Başbakan, ABD Başkanı Bush"la yaptığı son telefon konuşmasını
anlatmış.
"İlk defa bu kadar kuvvetli bir angajmana girdiler" demiş.
Bir ara, Hasan Cemal"in yazdığı son yazılar gündeme gelmiş.
Hasan Cemal, iş dünyasının Başbakan"a ve AKP"ye bakışını anlatan üç
yazı yazdı.
Bir gazeteci, Başbakan"a bunları özetlemiş.
O da, "İş dünyası ile aramızda büyük mesele yok" demiş.
* * *
Sonra sohbet benim asıl merak ettiğim konuya gelmiş.

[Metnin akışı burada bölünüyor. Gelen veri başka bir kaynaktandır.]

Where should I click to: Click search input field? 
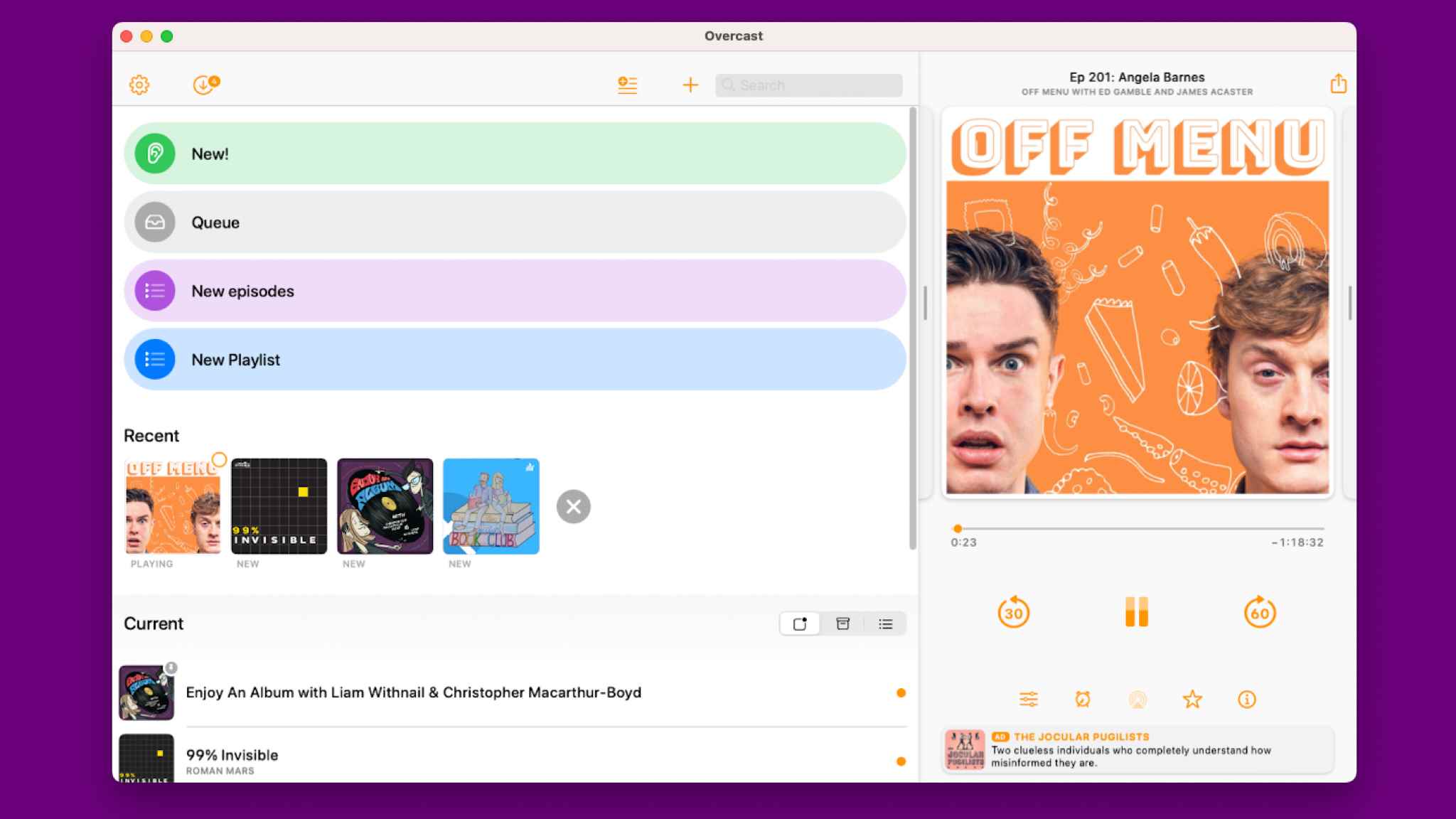point(809,85)
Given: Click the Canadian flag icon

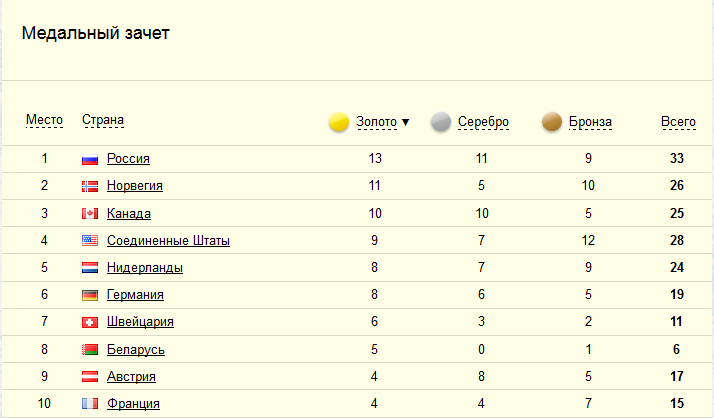Looking at the screenshot, I should (x=90, y=214).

Yani İsrail"in Lübnan"ı vurması konusuna.
Başbakan biraz sonra CNN"e çıkacağını, konunun kendisine
sorulacağını belirterek şöyle ilginç bir söz söylemiş:
"Merak etmeyin, dikkatli konuşacağım."
Bunu orada bulunan gazetecilerin telkini üzerine mi, yoksa
kendiliğinden mi söylediğini öğrenemedim.
* * *
"Merak etmeyin" diye başlaması, bazı gazetecilerden öyle bir telkin
geldiği izlenimi veriyor.
Ama bunlar benim ikinci kanallardan öğrendiğim şeylerdi.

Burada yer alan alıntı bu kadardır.